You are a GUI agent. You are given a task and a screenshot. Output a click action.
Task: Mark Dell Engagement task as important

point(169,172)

---

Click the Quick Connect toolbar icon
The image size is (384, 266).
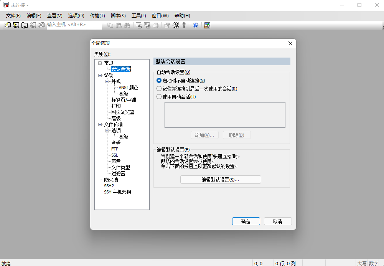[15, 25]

---

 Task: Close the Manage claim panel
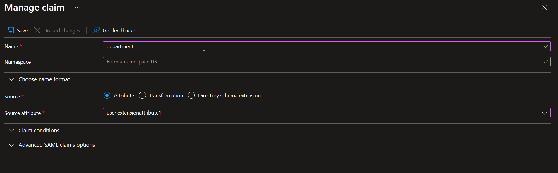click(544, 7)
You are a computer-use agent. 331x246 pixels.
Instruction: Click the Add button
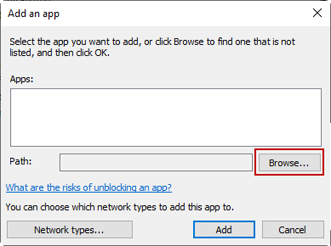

What is expected: Report every line containing the word "agent" from the listing above.

Response:
You are a GUI agent. You are given a task and a screenshot. Output a click action.
You are a computer-use agent. 331x246 pixels.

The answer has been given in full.